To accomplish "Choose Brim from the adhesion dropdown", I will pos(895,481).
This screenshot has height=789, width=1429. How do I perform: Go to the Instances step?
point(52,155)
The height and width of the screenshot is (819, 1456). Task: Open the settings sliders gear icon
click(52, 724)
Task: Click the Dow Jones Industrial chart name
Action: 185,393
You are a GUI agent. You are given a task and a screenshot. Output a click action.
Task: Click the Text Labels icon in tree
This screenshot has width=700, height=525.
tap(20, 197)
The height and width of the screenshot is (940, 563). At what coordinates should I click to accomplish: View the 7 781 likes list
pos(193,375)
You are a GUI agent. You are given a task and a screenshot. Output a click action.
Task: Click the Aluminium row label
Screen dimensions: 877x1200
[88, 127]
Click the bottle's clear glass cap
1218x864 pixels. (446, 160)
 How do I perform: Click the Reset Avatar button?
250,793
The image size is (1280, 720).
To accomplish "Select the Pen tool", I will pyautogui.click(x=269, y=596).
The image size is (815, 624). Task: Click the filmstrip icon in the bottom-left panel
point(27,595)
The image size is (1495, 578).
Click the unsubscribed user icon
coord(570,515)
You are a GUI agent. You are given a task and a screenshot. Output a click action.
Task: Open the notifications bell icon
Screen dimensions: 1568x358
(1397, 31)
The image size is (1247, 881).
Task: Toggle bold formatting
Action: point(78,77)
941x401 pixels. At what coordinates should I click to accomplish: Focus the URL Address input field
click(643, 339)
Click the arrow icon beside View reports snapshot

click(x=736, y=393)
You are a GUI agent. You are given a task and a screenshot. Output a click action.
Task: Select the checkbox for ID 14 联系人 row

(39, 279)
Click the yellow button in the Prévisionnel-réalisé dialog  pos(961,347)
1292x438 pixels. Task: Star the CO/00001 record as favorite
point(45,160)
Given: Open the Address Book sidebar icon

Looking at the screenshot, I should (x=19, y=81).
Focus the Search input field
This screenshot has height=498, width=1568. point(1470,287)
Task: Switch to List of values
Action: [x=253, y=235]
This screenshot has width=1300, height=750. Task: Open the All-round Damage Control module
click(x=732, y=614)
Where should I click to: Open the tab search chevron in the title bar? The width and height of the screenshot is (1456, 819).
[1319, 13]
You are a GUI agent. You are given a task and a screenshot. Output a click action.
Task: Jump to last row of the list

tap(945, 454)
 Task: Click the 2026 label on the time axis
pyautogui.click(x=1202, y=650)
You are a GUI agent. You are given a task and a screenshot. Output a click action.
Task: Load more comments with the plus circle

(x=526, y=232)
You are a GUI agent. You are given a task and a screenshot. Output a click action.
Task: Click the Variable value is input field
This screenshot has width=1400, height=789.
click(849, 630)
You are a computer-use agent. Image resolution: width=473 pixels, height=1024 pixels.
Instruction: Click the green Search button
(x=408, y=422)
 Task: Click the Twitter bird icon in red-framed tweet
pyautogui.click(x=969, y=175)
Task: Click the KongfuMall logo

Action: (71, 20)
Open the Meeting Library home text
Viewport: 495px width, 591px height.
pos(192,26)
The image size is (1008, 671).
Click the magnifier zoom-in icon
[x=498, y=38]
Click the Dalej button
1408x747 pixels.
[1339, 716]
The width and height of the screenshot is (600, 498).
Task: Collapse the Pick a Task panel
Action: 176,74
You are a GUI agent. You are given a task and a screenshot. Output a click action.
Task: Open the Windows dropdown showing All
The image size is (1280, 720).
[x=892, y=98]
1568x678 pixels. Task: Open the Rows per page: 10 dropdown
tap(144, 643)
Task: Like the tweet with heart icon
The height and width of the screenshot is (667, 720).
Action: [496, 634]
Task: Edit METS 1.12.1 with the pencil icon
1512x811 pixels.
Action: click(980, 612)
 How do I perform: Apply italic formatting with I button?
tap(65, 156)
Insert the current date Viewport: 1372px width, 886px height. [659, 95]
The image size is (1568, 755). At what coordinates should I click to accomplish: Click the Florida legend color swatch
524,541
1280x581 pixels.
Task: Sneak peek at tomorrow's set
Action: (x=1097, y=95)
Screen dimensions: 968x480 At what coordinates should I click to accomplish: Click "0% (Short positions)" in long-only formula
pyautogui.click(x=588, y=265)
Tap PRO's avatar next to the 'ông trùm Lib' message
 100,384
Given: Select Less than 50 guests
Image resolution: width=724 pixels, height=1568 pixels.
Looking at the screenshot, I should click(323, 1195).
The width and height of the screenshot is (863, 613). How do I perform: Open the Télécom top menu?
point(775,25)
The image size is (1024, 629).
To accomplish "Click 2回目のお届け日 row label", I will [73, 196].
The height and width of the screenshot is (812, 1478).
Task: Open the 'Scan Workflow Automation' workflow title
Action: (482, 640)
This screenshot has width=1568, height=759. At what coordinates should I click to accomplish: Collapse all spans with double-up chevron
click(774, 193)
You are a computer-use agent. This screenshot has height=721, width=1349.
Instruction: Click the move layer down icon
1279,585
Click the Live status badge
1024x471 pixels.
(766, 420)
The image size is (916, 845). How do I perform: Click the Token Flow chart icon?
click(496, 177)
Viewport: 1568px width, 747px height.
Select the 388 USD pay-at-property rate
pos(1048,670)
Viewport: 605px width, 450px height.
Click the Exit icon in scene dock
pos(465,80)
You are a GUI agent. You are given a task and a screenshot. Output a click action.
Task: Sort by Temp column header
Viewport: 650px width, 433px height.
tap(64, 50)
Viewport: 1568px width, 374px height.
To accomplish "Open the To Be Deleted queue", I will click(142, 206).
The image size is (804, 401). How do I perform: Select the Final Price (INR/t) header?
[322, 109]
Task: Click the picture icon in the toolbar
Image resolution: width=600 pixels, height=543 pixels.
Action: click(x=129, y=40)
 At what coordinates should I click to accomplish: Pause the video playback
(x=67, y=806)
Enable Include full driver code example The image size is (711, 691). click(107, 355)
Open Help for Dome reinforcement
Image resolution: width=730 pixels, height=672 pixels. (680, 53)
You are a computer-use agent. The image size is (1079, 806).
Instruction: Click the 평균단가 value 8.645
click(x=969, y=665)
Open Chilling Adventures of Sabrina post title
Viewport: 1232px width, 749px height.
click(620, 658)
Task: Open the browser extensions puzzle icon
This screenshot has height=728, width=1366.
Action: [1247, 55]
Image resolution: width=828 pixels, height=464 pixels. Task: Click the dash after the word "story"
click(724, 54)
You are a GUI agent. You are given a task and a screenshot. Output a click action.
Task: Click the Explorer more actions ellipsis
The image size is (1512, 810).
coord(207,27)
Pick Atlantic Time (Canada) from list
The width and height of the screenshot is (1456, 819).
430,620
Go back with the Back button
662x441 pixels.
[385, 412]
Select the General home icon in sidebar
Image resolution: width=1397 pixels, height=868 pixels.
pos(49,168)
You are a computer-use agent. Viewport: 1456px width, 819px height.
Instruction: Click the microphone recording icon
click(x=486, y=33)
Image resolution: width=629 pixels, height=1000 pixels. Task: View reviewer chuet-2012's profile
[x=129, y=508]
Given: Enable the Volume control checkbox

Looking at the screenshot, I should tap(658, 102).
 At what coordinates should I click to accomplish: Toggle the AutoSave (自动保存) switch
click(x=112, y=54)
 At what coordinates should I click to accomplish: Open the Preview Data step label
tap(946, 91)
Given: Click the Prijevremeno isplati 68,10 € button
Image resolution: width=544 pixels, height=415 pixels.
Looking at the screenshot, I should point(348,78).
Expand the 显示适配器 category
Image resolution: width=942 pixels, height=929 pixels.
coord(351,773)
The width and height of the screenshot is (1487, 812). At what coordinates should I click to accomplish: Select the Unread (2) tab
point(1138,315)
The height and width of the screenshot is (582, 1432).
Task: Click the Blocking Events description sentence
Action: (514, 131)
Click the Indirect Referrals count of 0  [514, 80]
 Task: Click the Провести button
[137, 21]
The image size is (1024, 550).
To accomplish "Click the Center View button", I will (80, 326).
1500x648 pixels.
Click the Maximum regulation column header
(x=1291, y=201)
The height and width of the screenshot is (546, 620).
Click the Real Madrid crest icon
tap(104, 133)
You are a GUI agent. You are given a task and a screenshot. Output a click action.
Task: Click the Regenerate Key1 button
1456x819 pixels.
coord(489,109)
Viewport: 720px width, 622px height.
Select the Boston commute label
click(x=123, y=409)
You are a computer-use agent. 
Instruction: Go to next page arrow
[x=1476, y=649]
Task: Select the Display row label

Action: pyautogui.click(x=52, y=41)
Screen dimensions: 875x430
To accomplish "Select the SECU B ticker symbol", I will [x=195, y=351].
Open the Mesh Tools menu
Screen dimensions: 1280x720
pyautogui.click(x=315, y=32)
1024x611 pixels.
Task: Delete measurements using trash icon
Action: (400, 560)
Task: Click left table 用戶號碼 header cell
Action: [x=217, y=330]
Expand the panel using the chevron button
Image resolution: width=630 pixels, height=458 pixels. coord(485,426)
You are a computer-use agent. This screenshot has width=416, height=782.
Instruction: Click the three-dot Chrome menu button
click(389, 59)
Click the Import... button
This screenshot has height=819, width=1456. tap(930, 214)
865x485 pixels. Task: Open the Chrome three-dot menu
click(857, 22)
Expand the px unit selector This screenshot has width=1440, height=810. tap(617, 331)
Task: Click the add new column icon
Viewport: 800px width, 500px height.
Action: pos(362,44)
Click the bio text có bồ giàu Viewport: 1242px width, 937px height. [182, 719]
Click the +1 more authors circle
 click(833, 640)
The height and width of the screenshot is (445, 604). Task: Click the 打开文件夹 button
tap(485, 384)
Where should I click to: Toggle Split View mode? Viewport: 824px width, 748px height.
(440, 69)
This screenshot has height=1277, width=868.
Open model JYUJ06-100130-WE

____________________

[WHAT IS ASKED] Rewrite the records starting at the line containing "Expand the panel using the chevron button" and ending at the line containing "click(833, 640)", putting "browser" wherever "Chrome" appears and leaving everything else unchanged. Give only those lines.

[EXERCISE OUTPUT]
Expand the panel using the chevron button
Image resolution: width=630 pixels, height=458 pixels. coord(485,426)
You are a computer-use agent. This screenshot has width=416, height=782.
Instruction: Click the three-dot browser menu button
click(389, 59)
Click the Import... button
This screenshot has height=819, width=1456. tap(930, 214)
865x485 pixels. Task: Open the browser three-dot menu
click(857, 22)
Expand the px unit selector This screenshot has width=1440, height=810. tap(617, 331)
Task: Click the add new column icon
Viewport: 800px width, 500px height.
Action: pos(362,44)
Click the bio text có bồ giàu Viewport: 1242px width, 937px height. [182, 719]
Click the +1 more authors circle
 click(833, 640)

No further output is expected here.